Todos ellos, cuando por fin creen que ya han descubierto algo de mi procedencia, se empeñan en buscarme estado y me casan con Luis Sánchez y aseguran que quedé muy pronto viuda. ¿Verdad? ¿Mentira? Qué más da. No he decirlo yo misma que lo único que perseguí fue dar a conocer la vida de mi Rey procurando ser lo más discreta posible en la mía propia.  Tanto que incluso llegué a firmar con el seudónimo de “Anarda”, siempre con la secreta esperanza de que nadie en absoluto me descubriese.

A pesar de ello muchos de mis contemporáneos hablaron de mí. El más sorprendente fue el irónico Don Francisco de Quevedo, que por muy sultán de la misoginia que fuese no pudo evitar reconocer mi talento y quizá por eso accedió a prologarme el libro.  

-Solo por lo irreversible de los difuntos

Dijo en tono mitad cordial, mitad sarcástico. Como supondrán no se lo discutí y creo que solo  por mantener mi empeño vivo y la boca bien cerrada, lo conseguí.  Y es que a veces y mal está que una escritora lo reconozca, un silencio vale más que mil palabras.

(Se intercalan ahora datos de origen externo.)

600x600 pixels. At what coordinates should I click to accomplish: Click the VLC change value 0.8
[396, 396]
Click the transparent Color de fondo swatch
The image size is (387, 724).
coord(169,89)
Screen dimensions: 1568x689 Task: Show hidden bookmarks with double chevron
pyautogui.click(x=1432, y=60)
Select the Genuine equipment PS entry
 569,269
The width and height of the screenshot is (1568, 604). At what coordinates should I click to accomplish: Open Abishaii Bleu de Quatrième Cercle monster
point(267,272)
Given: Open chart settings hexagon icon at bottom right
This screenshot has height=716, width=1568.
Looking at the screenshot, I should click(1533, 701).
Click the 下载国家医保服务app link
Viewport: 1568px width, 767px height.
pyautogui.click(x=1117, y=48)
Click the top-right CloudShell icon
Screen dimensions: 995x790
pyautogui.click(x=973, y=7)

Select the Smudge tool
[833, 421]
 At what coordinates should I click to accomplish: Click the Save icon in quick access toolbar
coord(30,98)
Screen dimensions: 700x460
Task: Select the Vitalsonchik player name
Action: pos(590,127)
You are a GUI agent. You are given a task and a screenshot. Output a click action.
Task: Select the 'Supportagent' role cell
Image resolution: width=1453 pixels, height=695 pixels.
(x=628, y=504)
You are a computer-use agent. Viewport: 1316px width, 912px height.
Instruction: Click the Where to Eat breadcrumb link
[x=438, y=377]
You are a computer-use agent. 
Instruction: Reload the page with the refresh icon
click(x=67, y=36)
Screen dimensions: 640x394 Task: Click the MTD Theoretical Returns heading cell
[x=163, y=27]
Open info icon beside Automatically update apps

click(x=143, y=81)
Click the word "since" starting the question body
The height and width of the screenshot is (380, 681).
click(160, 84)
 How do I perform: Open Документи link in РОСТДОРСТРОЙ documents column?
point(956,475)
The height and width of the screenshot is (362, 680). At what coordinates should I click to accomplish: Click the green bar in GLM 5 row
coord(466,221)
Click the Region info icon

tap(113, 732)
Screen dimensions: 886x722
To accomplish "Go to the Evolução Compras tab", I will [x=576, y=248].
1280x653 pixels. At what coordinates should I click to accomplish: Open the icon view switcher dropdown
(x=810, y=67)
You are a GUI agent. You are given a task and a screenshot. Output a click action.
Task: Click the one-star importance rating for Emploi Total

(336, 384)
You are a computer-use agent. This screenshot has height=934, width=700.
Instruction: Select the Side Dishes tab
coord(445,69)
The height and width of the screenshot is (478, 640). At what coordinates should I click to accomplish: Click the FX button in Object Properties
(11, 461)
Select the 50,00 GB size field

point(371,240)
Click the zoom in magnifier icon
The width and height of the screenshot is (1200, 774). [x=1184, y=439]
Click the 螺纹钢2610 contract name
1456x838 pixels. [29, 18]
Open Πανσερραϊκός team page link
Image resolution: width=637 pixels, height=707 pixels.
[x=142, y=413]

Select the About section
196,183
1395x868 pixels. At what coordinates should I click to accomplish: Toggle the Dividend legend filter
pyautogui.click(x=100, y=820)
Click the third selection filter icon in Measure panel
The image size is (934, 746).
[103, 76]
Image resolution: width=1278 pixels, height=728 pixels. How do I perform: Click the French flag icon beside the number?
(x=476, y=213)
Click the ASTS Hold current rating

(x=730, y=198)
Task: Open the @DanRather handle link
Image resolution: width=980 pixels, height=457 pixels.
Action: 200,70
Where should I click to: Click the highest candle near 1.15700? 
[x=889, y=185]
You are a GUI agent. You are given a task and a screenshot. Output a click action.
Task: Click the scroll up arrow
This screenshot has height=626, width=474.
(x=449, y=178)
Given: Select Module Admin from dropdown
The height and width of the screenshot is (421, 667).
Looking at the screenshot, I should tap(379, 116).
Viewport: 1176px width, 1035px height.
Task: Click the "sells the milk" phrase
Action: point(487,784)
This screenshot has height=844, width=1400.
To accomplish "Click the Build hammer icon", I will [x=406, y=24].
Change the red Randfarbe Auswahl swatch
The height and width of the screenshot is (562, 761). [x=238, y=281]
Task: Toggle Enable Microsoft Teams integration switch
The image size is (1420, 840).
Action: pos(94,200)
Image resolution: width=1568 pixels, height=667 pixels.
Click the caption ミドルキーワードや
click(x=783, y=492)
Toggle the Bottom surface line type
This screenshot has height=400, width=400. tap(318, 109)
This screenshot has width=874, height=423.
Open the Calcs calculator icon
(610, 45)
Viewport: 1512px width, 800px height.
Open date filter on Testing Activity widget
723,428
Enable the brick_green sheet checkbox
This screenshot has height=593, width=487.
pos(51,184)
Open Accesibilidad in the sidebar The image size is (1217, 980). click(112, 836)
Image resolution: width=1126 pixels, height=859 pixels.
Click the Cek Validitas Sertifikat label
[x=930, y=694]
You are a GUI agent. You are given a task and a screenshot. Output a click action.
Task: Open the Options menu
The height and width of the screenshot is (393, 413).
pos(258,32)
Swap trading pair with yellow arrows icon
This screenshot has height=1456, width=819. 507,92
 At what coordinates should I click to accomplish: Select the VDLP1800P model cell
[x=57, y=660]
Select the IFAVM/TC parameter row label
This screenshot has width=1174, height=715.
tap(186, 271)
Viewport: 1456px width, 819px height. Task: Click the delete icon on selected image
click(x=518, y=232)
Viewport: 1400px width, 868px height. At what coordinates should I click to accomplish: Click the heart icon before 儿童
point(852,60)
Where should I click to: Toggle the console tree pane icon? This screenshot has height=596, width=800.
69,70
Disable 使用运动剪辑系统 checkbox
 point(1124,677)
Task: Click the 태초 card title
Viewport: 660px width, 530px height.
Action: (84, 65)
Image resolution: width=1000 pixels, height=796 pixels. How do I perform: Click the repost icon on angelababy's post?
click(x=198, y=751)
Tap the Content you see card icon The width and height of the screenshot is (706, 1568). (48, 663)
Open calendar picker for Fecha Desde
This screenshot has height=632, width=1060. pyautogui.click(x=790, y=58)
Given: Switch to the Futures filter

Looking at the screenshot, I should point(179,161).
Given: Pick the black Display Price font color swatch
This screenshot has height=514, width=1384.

 Conté con el apoyo de otros muchos como Lope de Vega, José de Valdivieso, Pellicer, Bocángel y tantos otros que incapaces de contener el río de tinta de sus plumas también me reconocieron como ilustre letrada.  Y así fue como con el tiempo instituí una tertulia literaria en casa del mismo cardenal infante a donde llevé a otras escritoras, como Mariana Manuel de Mendoza, Victoria de Leyva, Justa Sánchez del Castillo, mi sobrina Catalina del Río o mi prima Clara María de Castro y Andrade.

De mi muerte y sucesión nadie sabe y tampoco a mí me ha de interesar que ahora lo descubran con lo cual, señores míos; a sus mercedes dejo la búsqueda de mi vida que a todas luces no va  a ser fácil de desenmascarar. Déjense de mentideros y cotilleos y dedíquense a leer mi libro y la vida de un gran Rey. Don Felipe III.